**PROBLEM**
Repeat nothing but the lines below running from the one containing "Task: Click the trash" to the one containing "Click the OK". Keep both end lines.

Collection entries
== == ==
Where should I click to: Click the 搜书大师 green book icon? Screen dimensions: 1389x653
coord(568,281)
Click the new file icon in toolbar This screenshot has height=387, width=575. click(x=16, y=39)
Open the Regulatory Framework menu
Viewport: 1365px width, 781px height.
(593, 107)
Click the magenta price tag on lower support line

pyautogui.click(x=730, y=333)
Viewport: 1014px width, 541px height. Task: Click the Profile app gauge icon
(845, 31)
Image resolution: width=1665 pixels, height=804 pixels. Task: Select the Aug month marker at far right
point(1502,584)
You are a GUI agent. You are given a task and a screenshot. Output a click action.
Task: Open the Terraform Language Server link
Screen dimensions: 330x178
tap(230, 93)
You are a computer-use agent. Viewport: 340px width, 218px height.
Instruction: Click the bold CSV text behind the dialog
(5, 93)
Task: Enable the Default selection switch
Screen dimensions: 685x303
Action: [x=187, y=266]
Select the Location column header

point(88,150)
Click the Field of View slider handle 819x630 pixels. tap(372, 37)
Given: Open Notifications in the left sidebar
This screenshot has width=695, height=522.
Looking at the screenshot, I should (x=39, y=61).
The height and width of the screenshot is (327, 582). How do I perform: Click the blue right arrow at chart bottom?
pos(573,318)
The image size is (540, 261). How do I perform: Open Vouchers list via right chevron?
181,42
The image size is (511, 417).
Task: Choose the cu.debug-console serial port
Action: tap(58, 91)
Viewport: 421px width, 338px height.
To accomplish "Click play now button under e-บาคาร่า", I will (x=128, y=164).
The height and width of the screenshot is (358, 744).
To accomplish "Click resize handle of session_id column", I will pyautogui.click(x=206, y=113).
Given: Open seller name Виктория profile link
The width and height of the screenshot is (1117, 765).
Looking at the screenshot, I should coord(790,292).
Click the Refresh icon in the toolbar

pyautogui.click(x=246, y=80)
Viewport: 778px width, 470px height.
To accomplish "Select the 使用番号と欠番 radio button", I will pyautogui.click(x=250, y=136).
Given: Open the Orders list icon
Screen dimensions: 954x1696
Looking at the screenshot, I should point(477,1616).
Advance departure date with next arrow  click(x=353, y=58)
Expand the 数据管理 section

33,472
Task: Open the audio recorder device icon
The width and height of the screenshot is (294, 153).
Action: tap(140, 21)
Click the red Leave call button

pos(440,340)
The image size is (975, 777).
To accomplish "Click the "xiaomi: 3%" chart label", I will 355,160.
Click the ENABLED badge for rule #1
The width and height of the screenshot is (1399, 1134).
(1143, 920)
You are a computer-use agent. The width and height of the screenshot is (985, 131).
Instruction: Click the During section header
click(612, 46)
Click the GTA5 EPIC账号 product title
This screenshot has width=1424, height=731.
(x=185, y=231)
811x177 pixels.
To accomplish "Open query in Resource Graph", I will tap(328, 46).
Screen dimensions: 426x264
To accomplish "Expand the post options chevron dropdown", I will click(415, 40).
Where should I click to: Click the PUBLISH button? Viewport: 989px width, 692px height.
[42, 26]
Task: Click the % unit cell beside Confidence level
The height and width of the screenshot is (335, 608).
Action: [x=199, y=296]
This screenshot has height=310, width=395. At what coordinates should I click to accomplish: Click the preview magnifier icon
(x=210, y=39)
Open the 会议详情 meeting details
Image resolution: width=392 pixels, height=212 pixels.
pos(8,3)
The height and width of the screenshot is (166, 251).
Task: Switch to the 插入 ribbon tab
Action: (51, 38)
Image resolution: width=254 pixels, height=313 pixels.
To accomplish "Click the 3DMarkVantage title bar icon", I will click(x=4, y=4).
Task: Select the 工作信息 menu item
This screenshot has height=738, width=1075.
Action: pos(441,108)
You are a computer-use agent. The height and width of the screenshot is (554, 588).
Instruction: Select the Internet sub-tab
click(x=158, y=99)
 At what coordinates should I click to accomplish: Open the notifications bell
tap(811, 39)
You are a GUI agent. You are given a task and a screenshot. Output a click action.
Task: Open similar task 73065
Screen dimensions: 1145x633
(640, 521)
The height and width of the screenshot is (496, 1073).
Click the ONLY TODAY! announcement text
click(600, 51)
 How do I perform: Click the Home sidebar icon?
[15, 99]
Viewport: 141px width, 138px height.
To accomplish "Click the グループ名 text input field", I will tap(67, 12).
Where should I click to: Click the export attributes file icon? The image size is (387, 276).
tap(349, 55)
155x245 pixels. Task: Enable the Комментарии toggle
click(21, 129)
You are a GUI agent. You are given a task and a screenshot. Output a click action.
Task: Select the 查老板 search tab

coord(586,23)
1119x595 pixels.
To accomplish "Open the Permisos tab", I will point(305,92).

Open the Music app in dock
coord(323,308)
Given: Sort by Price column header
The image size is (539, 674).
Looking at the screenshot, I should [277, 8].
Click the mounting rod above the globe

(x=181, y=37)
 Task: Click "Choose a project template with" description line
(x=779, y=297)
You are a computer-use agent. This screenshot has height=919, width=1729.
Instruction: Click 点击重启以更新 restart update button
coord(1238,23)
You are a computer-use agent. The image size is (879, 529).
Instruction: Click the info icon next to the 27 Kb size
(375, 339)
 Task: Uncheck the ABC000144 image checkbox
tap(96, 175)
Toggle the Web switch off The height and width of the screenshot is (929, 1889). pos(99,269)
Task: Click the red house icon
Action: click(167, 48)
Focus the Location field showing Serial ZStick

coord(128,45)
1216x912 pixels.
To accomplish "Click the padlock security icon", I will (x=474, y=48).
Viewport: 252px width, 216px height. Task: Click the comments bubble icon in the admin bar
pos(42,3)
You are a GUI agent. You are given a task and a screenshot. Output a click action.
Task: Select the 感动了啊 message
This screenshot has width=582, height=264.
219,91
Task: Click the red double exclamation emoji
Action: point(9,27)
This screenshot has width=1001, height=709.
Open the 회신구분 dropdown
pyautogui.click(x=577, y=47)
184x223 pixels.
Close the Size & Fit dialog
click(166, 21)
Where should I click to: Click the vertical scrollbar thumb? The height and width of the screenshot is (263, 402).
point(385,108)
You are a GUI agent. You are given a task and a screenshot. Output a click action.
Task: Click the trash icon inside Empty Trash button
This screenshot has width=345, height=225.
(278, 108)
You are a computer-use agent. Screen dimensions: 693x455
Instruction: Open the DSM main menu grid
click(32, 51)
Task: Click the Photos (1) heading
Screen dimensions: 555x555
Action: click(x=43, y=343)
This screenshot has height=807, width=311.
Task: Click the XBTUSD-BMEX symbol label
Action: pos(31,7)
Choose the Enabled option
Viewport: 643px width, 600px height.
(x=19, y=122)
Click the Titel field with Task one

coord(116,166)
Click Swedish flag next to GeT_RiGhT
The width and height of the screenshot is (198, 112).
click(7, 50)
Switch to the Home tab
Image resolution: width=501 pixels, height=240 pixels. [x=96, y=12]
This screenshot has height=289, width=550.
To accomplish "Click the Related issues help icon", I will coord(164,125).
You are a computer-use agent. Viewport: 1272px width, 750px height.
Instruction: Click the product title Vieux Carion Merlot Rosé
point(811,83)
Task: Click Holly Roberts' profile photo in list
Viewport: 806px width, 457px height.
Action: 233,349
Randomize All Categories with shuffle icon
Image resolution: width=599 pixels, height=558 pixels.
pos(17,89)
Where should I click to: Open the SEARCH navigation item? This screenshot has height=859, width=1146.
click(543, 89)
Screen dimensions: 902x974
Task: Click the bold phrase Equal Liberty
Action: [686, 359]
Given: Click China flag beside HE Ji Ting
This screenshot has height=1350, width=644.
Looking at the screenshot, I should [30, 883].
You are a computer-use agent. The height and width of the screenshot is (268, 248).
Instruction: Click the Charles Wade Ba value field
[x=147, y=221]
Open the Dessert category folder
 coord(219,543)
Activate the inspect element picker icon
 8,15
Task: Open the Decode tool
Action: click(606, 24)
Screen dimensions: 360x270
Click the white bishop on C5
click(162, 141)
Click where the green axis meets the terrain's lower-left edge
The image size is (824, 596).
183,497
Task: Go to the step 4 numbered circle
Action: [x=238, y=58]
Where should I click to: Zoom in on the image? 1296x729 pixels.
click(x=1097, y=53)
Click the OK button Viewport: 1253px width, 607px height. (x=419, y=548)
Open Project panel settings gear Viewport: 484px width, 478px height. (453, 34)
== == ==
**TASK ANSWER**
Task: Click the trash icon inside Empty Trash button
This screenshot has width=345, height=225.
(278, 108)
You are a computer-use agent. Screen dimensions: 693x455
Instruction: Open the DSM main menu grid
click(32, 51)
Task: Click the Photos (1) heading
Screen dimensions: 555x555
Action: click(x=43, y=343)
This screenshot has height=807, width=311.
Task: Click the XBTUSD-BMEX symbol label
Action: pos(31,7)
Choose the Enabled option
Viewport: 643px width, 600px height.
(x=19, y=122)
Click the Titel field with Task one

coord(116,166)
Click Swedish flag next to GeT_RiGhT
The width and height of the screenshot is (198, 112).
click(7, 50)
Switch to the Home tab
Image resolution: width=501 pixels, height=240 pixels. [x=96, y=12]
This screenshot has height=289, width=550.
To accomplish "Click the Related issues help icon", I will coord(164,125).
You are a computer-use agent. Viewport: 1272px width, 750px height.
Instruction: Click the product title Vieux Carion Merlot Rosé
point(811,83)
Task: Click Holly Roberts' profile photo in list
Viewport: 806px width, 457px height.
Action: 233,349
Randomize All Categories with shuffle icon
Image resolution: width=599 pixels, height=558 pixels.
pos(17,89)
Where should I click to: Open the SEARCH navigation item? This screenshot has height=859, width=1146.
click(543, 89)
Screen dimensions: 902x974
Task: Click the bold phrase Equal Liberty
Action: [686, 359]
Given: Click China flag beside HE Ji Ting
This screenshot has height=1350, width=644.
Looking at the screenshot, I should [30, 883].
You are a computer-use agent. The height and width of the screenshot is (268, 248).
Instruction: Click the Charles Wade Ba value field
[x=147, y=221]
Open the Dessert category folder
 coord(219,543)
Activate the inspect element picker icon
 8,15
Task: Open the Decode tool
Action: click(606, 24)
Screen dimensions: 360x270
Click the white bishop on C5
click(162, 141)
Click where the green axis meets the terrain's lower-left edge
The image size is (824, 596).
183,497
Task: Go to the step 4 numbered circle
Action: [x=238, y=58]
Where should I click to: Zoom in on the image? 1296x729 pixels.
click(x=1097, y=53)
Click the OK button Viewport: 1253px width, 607px height. (x=419, y=548)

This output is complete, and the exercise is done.